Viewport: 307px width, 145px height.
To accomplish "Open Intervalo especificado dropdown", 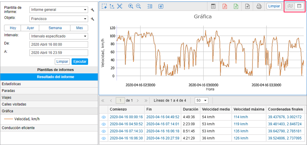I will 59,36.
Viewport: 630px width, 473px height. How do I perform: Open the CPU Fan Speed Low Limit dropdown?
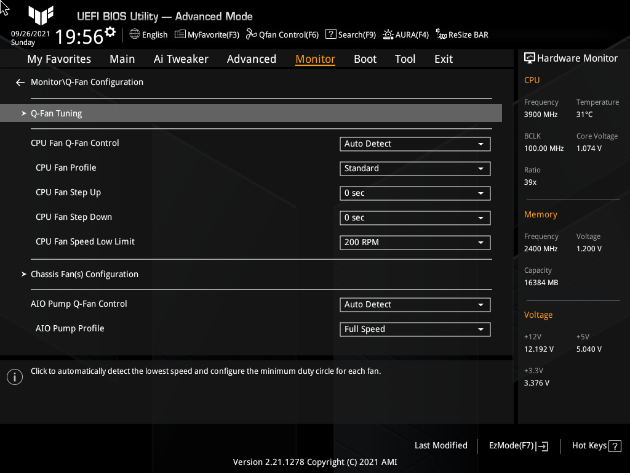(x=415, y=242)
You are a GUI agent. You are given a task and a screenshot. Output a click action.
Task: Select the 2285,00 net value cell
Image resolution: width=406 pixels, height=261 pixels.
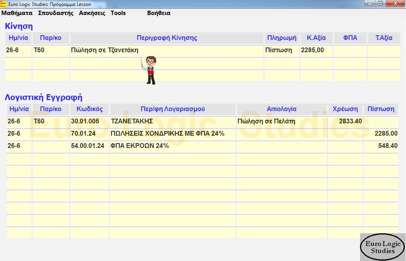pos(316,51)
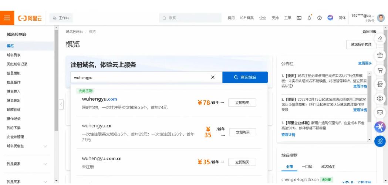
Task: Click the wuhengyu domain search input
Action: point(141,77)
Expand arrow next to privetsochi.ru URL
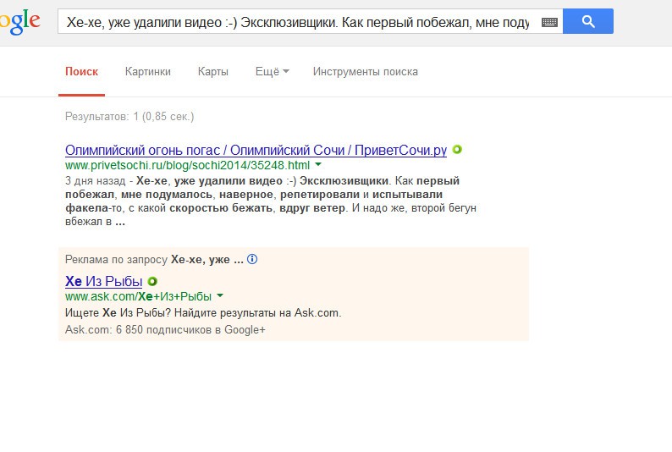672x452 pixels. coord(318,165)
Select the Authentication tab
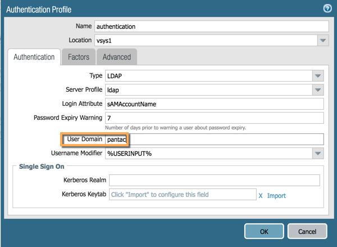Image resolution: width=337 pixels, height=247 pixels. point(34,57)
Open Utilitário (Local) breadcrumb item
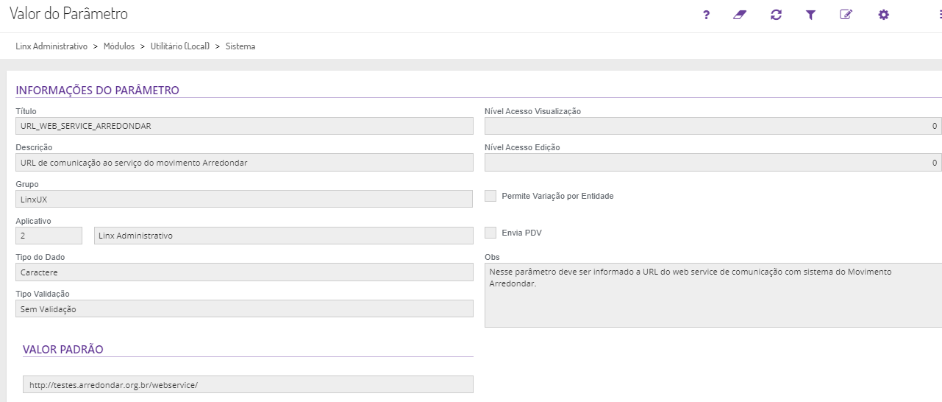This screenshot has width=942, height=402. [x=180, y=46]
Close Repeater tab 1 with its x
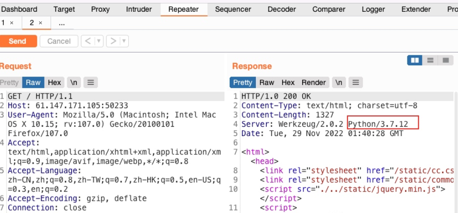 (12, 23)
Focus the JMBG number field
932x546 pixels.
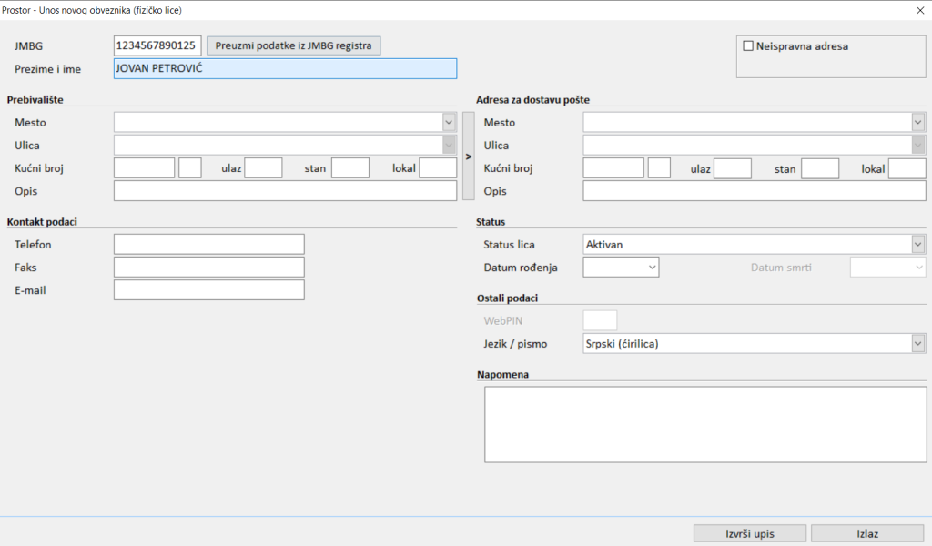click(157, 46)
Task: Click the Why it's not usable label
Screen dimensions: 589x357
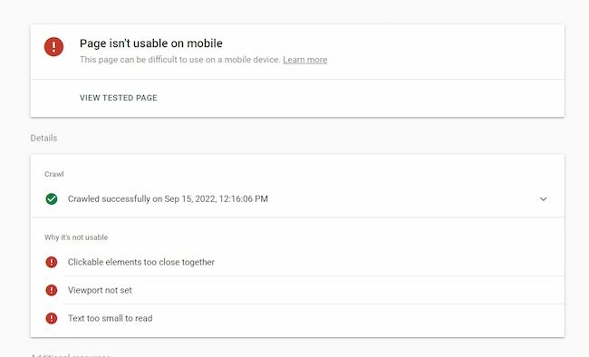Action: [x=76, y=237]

---

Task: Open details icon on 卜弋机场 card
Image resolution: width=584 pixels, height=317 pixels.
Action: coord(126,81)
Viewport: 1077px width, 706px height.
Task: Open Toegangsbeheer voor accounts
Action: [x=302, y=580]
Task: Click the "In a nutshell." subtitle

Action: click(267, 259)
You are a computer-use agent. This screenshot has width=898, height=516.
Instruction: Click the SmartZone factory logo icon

*Brief*
Read each line of the material, and wherever the word "icon" turns up, copy that line.

*Worked solution*
Task: Open details icon on 卜弋机场 card
Instruction: Click the SmartZone factory logo icon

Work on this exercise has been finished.